- ACTIVITY
Look through the listing below for lines containing the word "computer". State only their number.

[EXCERPTED DATA Boundary: Start]

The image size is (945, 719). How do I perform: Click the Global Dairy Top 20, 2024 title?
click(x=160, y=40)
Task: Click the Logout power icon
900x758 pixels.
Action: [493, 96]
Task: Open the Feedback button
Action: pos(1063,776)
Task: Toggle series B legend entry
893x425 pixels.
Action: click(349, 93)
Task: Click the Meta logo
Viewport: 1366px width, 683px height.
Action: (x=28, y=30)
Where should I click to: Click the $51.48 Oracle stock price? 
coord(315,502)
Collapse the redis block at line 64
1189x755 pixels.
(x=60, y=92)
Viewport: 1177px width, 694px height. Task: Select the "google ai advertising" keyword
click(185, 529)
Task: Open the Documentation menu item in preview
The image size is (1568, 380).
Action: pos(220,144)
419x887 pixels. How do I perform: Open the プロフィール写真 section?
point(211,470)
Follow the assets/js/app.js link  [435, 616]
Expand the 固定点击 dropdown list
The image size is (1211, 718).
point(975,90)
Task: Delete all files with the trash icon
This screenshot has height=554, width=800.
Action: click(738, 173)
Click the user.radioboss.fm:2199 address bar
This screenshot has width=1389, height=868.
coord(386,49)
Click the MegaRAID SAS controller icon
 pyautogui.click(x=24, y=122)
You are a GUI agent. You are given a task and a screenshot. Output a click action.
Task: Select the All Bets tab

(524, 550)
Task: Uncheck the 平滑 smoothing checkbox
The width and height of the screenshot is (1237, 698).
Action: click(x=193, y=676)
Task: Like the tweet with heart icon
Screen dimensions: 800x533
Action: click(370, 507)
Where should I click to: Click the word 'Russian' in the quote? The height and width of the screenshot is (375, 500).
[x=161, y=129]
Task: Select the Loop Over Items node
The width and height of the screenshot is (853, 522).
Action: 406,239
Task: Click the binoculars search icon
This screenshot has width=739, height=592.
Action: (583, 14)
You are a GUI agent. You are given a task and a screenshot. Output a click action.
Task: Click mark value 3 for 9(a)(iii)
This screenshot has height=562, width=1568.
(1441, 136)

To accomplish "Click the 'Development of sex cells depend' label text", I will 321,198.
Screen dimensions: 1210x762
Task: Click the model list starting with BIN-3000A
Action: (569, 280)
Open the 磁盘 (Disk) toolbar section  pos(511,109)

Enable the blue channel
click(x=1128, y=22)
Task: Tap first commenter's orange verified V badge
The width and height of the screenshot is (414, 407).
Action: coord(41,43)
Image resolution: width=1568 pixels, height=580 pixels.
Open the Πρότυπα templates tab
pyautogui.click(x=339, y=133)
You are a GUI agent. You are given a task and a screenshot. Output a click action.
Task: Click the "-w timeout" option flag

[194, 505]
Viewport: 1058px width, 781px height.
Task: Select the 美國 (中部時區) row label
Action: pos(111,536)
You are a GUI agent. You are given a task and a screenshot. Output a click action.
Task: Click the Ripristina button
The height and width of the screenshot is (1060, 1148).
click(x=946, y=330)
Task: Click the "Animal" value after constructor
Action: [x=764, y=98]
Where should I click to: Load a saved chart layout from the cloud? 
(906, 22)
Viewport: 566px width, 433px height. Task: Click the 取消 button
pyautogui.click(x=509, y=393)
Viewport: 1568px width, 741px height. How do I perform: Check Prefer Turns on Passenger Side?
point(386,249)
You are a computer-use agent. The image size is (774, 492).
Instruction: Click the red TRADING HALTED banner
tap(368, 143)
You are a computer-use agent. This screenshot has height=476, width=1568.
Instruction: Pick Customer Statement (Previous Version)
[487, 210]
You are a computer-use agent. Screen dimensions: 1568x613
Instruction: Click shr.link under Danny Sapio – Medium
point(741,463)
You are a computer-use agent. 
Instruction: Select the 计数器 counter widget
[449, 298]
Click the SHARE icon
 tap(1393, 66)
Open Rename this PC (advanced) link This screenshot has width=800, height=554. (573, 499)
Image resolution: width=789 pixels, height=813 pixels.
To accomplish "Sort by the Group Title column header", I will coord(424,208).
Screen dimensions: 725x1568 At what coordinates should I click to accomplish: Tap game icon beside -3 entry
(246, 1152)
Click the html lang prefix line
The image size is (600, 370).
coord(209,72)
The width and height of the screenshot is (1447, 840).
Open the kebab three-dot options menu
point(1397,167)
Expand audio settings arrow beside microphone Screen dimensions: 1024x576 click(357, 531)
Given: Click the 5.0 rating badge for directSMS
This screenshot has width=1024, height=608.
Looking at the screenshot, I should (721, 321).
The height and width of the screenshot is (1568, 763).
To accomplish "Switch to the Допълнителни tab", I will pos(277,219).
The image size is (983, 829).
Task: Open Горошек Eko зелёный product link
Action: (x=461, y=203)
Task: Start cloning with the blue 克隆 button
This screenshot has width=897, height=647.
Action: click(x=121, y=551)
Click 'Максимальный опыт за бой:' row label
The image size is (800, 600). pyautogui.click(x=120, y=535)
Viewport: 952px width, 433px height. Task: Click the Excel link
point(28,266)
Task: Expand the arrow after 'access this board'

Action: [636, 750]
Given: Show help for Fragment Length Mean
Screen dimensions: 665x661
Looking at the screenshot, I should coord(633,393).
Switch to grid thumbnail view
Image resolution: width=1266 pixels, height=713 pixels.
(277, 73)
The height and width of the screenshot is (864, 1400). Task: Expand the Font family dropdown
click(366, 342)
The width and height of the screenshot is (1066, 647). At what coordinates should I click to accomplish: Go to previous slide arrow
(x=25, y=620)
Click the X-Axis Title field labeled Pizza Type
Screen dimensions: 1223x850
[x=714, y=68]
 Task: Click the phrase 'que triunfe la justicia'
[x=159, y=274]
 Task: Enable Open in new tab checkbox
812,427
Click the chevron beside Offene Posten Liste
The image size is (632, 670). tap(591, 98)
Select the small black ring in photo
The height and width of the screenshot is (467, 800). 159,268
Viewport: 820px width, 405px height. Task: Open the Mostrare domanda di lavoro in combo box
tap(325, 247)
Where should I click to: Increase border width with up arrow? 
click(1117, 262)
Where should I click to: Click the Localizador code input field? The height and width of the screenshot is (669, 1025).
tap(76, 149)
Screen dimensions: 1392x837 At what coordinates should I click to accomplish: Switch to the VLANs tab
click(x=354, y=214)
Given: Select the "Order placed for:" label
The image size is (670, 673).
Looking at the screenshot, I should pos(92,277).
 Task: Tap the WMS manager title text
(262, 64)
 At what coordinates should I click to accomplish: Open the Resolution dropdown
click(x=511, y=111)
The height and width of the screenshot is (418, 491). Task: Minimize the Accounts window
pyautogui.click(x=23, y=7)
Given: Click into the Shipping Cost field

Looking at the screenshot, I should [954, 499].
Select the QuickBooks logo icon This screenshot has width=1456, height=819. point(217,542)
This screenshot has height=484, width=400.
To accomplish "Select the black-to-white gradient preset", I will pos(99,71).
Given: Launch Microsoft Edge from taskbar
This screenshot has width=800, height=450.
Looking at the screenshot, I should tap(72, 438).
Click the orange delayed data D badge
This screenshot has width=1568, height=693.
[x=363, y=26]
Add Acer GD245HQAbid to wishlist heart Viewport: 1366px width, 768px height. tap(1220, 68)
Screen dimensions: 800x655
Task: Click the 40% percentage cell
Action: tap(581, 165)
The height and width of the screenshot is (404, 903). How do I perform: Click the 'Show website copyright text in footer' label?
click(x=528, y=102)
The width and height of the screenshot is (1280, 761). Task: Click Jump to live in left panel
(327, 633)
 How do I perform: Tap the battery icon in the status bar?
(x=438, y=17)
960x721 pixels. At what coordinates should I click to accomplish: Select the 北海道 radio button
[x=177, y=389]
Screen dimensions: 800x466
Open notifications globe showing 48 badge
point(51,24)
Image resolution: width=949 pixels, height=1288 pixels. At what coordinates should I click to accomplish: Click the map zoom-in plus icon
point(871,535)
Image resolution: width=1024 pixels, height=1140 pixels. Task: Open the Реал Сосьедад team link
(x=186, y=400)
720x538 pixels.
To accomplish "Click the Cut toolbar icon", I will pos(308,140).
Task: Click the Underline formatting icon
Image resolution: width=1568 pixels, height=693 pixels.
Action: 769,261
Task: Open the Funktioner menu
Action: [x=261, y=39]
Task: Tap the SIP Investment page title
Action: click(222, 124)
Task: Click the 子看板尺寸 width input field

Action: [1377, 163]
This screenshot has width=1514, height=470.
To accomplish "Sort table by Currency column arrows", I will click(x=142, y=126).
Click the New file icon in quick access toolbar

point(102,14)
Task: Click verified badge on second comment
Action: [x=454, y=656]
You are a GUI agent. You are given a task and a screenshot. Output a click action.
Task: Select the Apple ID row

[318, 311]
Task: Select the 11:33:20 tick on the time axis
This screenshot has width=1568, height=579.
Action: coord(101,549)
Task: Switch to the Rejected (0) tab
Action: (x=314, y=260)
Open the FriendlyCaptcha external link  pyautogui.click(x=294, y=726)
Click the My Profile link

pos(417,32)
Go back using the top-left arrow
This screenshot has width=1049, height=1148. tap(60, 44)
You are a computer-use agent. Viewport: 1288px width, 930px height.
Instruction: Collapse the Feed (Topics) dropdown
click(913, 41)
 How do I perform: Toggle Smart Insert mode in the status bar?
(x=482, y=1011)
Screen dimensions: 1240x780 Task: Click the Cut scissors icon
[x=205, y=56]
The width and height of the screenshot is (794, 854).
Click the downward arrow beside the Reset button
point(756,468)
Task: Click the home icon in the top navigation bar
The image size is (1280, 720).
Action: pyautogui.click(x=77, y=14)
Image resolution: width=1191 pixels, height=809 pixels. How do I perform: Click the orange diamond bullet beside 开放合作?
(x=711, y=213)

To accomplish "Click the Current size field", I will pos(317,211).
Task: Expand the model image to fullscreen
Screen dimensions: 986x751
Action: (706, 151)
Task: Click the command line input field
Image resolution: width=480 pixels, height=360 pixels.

[EXCERPTED DATA Boundary: End]

- RESULT
5